Anita Hasanandani recalled her time with her ex-boyfriend Eijaz Khan and revealed that she lost her identity in the relationship, which she regrets today. In an interview with Hauterrfly, she admitted that her mother had objections to the relationship from the beginning, because of Eijaz’s religious background, as he was a Muslim.
Anita Hasanandani and Eijaz were dating while working together in Ekta Kapoor’s show, Kavyanjali. However, their relationship did not work out for long and they separated in 2007.
Anita Hasanandani revealed that her mother was never happy with the relationship, she had objections to it from the beginning because Eijaz was from a different religious background. Though her mother never explicitly said no to the relationship, they were from different religious backgrounds, Eijaz was a Muslim and Anita was a Hindu.
Anita Hasanandani and Eijaz’s relationship went on for a long time but it didn’t work out for long. According to Anita, ‘It was one of the first long-term relationships in her life and she went against her mother’s wishes.’ Both are very nice people but Anita believed that ‘they are not good for each other.’ This was probably the reason for their separation.
It took Anita Hasanandani almost a year to move on. It wasn’t easy for her at all. Anita moved in with her dearest friend in her move-on journey who helped her overcome it. She said, “She helped me wake up happy every morning.”
Eijaz wanted her to change to be with him. Reflecting on this, she said that if someone wants to change you to love you, then it is not true love. The actress said, “She didn’t recognize it then because she was in love and was ready to change herself but now she regrets thinking about it.

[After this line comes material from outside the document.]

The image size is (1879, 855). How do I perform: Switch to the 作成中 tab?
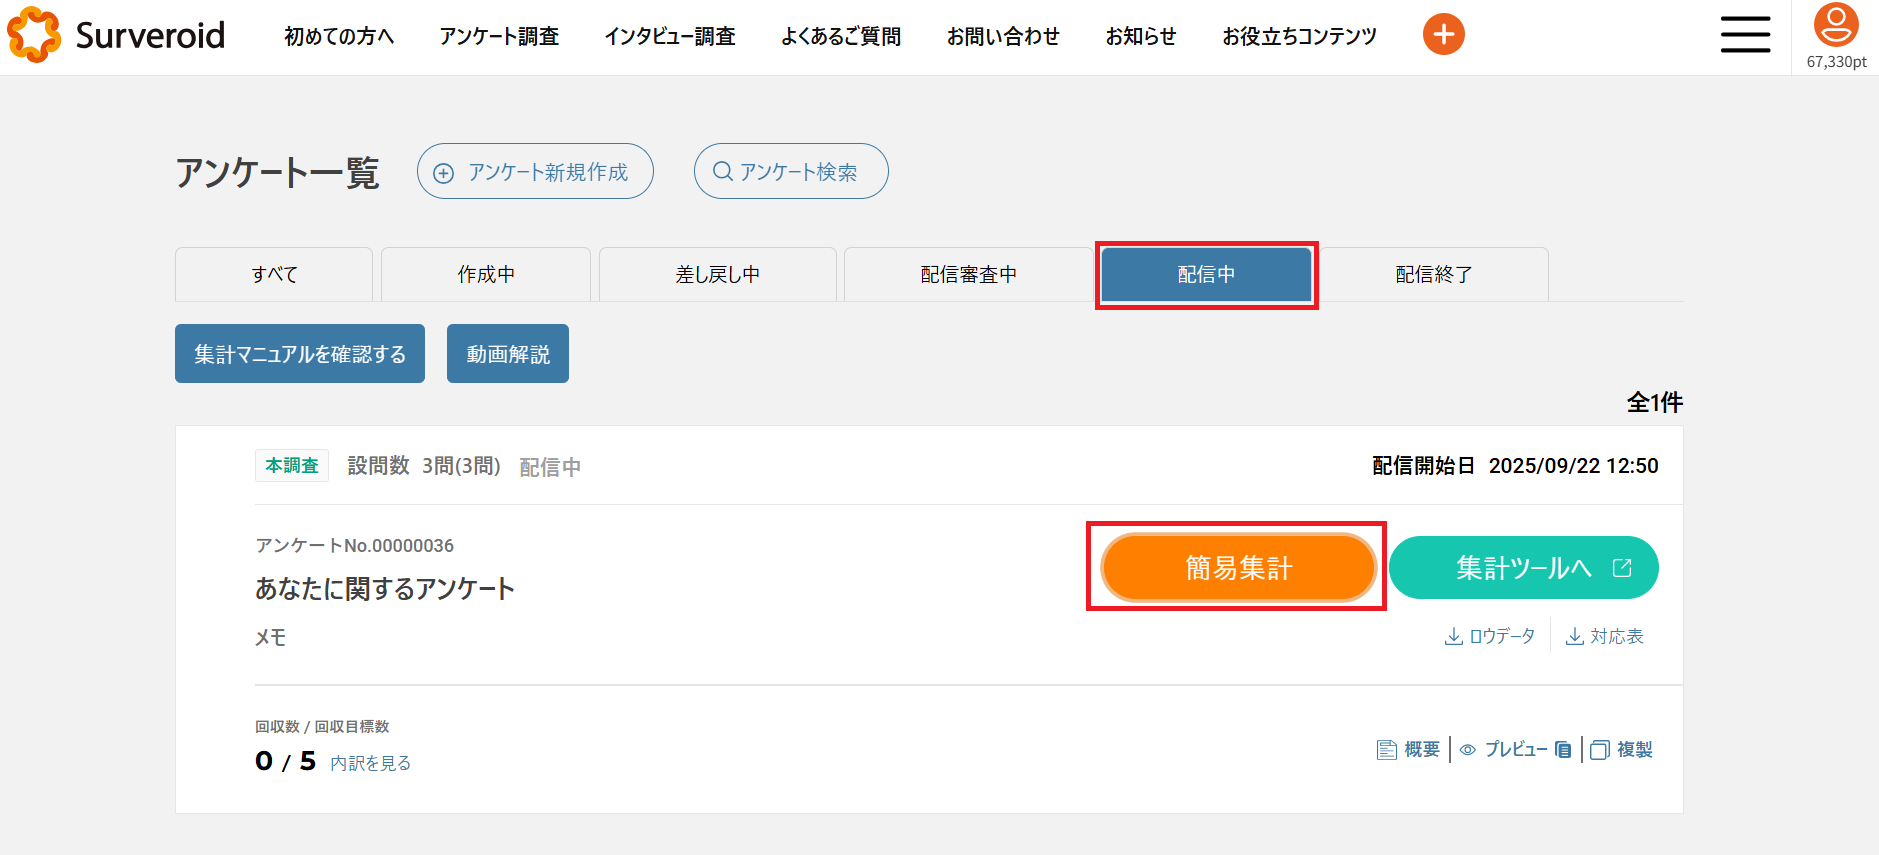[486, 275]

Anita Hasanandani has matured from her past and she notes several red flags like, “Don’t stay with a person who tries to change your identity.” It is important to be cautious about certain behaviors like ‘checking your partner’s phone frequently because hiding the phone or keeping it upside down’ can indicate something suspicious. ‘It is better to be cautious if your partner tries to isolate you from your family and friends.